Dans une tribune parue ce mardi 28 avril, Philippe d’Ornano, co-président du METI et président de Sisley, met en lumière un angle mort du débat économique : celui de la taxation réelle des investisseurs et entrepreneurs.

Il rappelle que le débat économique souffre de raisonnements qui paraissent structurés, mais reposent sur des prémisses fausses : l’idée selon laquelle les investisseurs et entrepreneurs seraient moins taxés que les salariés en fait partie. Et pourtant, la France est le pays de l’OCDE qui taxe le plus ses entreprises comme ses particuliers.

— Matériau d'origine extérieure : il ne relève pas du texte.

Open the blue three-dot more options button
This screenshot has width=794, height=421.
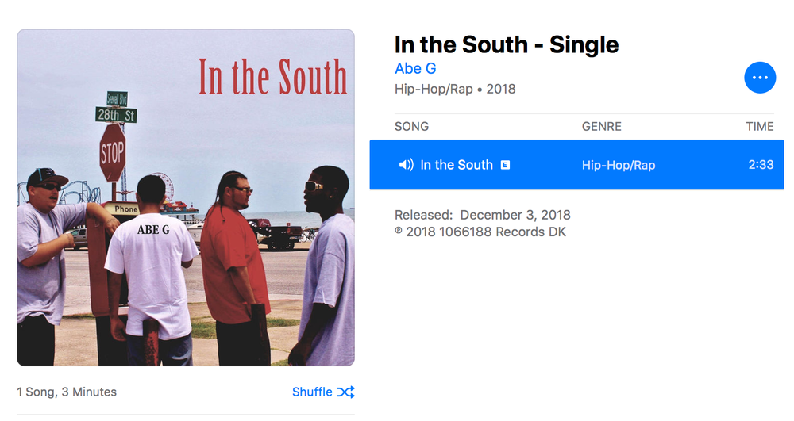(760, 78)
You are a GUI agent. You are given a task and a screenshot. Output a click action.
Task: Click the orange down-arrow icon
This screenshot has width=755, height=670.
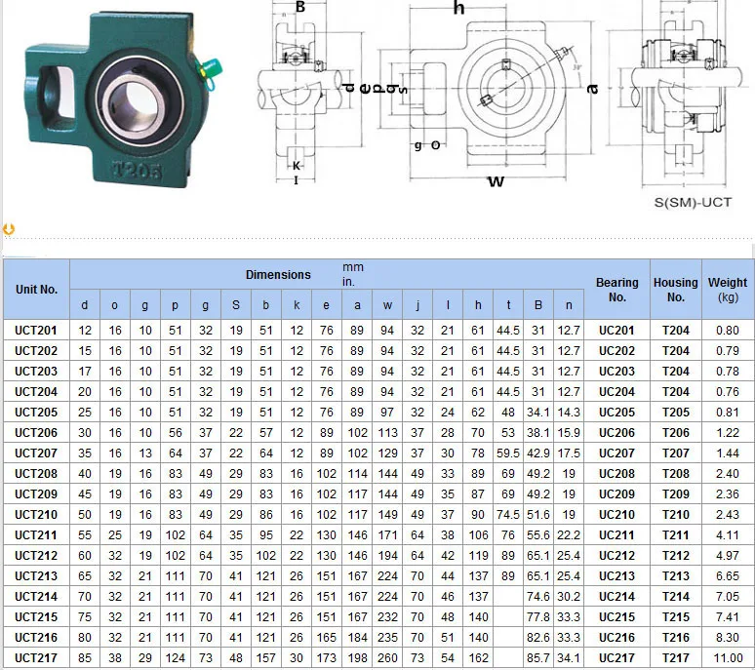click(9, 229)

Lorsqu’un projet réussit, la fiscalité est massive : plus de 70 % de la valeur créée par la prise de risque est captée par l’impôt. Et ce, alors même que l’investisseur mobilise des capitaux sans aucune garantie de succès : en 2025, 70 000 entreprises ont cessé leur activité.

Cette fiscalité quasi confiscatoire dissuade l’investissement – avec des conséquences en chaîne sur l’emploi, l’activité, et les recettes fiscales qui financent notre modèle social. En faisant peser une charge excessive sur ceux qui investissent, ce sont tous les Français qui en subissent les conséquences.